*** SUPPLIED RECORDS Section Begins ***

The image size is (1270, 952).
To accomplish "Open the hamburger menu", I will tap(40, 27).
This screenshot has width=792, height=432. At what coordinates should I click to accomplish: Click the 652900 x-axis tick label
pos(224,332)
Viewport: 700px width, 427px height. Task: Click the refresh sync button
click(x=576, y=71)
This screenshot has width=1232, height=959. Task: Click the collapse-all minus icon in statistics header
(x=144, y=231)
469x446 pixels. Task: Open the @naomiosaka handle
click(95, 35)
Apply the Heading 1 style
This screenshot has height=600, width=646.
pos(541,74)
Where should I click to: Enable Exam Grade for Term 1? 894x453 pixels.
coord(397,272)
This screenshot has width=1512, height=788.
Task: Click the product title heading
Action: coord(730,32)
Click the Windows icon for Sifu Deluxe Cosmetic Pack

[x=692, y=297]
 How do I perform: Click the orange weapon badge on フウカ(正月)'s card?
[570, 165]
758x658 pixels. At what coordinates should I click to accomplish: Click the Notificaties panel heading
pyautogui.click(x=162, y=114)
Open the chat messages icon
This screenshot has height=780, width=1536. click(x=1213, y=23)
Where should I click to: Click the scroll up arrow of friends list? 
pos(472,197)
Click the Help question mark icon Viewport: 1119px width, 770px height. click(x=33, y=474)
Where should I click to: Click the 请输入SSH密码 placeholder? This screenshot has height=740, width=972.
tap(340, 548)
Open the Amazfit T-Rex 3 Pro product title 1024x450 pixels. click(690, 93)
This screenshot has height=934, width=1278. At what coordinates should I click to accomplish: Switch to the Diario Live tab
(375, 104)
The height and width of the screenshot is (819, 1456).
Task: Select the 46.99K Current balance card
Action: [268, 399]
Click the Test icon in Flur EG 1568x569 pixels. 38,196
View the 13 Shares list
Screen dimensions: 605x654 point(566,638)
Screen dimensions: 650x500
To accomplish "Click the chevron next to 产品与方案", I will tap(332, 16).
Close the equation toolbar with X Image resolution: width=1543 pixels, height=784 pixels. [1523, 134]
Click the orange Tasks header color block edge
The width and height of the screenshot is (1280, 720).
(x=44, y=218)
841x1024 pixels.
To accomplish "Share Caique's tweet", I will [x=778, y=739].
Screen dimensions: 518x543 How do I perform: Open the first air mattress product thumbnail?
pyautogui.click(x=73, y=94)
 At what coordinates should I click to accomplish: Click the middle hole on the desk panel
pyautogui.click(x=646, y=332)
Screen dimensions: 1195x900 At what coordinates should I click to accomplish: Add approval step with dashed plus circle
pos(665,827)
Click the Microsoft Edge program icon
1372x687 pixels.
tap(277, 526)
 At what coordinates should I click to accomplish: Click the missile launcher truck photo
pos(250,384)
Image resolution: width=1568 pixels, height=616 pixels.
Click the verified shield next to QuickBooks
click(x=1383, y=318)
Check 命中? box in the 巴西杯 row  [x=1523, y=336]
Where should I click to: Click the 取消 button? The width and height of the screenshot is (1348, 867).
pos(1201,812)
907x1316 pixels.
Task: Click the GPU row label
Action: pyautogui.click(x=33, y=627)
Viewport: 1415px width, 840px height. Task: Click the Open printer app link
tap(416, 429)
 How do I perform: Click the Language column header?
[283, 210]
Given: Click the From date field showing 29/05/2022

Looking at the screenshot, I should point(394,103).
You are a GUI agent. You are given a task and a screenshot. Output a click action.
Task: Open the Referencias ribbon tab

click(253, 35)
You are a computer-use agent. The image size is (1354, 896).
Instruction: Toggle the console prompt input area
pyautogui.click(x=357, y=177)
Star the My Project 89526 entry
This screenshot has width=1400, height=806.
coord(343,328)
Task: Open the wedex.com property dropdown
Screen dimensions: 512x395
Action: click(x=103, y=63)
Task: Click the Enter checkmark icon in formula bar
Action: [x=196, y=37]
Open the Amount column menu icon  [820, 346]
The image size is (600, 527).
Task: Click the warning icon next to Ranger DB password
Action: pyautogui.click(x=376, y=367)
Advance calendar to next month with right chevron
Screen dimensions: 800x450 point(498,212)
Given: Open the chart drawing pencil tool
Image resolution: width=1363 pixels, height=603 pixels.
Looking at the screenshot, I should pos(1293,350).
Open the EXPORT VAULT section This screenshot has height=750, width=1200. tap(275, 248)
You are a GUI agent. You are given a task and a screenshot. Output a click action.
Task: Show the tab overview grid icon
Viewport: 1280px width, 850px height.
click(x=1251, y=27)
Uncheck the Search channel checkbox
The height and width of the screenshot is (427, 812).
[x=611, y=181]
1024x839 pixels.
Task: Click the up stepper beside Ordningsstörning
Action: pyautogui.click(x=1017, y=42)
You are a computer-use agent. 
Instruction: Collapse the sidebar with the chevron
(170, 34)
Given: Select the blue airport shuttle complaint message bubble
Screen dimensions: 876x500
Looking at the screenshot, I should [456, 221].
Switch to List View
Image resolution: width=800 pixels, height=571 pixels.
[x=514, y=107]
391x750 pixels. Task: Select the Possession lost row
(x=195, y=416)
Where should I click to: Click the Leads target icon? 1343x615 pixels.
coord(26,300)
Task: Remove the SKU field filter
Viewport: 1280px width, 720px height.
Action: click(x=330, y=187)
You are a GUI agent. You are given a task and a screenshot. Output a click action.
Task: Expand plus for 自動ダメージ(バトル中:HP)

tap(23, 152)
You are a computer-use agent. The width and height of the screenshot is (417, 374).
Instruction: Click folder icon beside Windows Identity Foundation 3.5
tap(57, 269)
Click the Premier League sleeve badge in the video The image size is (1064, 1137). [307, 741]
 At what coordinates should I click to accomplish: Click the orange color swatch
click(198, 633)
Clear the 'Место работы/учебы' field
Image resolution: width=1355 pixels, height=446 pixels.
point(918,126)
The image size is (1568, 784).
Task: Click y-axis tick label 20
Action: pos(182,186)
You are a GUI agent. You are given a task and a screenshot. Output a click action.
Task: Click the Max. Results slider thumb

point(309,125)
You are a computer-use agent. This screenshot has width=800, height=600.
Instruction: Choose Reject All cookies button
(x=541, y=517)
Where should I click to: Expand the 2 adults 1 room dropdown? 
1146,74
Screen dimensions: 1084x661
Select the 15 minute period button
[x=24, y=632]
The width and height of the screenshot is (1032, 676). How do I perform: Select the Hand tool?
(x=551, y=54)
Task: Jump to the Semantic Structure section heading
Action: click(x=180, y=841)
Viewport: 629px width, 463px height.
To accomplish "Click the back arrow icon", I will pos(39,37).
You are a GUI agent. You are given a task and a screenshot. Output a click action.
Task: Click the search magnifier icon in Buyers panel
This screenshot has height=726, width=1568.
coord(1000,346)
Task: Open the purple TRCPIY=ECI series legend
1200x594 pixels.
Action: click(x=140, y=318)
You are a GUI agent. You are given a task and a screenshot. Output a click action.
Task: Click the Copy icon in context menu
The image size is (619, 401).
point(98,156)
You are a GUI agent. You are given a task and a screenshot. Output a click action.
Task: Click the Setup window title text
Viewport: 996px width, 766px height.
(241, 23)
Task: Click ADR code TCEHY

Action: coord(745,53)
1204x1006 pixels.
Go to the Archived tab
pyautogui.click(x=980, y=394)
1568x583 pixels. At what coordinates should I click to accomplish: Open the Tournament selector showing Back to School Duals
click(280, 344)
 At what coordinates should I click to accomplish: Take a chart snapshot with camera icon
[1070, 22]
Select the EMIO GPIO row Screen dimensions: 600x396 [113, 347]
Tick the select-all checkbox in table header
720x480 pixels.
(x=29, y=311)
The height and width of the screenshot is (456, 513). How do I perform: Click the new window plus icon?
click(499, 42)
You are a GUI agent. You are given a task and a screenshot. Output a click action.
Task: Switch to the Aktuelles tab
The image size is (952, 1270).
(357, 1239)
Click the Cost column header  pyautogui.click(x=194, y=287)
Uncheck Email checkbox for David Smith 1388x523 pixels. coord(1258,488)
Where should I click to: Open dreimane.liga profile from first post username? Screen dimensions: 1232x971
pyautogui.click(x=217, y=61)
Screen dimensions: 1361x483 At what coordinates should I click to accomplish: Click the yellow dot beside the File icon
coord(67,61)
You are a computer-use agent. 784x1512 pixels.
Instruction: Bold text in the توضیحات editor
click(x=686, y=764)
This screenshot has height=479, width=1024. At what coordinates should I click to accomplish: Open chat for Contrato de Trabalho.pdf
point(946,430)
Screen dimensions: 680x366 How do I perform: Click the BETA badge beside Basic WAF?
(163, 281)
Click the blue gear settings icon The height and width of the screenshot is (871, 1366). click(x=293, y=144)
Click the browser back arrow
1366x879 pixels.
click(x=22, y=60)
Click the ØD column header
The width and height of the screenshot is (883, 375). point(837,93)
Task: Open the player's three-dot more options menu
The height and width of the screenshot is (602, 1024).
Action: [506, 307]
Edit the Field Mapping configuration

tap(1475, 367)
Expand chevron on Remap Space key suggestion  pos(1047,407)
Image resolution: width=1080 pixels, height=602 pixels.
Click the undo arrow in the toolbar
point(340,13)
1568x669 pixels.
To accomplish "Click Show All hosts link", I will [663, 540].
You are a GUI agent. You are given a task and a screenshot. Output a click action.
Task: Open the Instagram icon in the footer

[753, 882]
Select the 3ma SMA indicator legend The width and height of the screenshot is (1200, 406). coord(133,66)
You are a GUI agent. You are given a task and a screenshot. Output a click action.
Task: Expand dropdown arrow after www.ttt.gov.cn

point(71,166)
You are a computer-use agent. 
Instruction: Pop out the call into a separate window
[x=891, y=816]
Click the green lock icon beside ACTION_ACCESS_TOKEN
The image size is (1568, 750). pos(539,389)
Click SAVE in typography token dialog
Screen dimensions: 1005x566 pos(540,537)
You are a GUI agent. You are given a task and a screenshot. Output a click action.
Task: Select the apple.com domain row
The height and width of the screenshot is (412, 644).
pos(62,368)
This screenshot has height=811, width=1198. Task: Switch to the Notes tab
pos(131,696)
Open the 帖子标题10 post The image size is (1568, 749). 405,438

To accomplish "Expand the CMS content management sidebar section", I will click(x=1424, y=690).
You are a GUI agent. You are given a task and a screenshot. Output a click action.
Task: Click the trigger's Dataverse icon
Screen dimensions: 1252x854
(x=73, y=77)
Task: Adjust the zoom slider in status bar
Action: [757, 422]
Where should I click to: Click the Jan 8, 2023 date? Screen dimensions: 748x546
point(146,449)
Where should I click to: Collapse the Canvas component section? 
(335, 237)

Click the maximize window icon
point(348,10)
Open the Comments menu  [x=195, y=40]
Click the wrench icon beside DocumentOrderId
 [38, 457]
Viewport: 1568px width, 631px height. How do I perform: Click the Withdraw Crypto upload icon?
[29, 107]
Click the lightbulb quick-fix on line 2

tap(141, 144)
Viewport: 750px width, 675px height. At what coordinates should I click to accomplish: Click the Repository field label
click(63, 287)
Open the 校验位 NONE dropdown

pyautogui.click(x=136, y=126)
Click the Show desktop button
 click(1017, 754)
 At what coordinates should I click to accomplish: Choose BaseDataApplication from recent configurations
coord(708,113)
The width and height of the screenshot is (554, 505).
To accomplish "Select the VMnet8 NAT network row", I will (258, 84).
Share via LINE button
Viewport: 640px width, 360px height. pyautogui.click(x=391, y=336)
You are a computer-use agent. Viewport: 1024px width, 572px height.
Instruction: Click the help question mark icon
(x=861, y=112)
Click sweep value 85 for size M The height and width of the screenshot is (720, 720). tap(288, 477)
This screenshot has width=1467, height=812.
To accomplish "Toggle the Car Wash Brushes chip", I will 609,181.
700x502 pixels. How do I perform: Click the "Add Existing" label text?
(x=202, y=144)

*** SUPPLIED RECORDS Section Ends ***

Write only the number of lines in the listing that hold the word "computer".

**TASK OUTPUT:** 7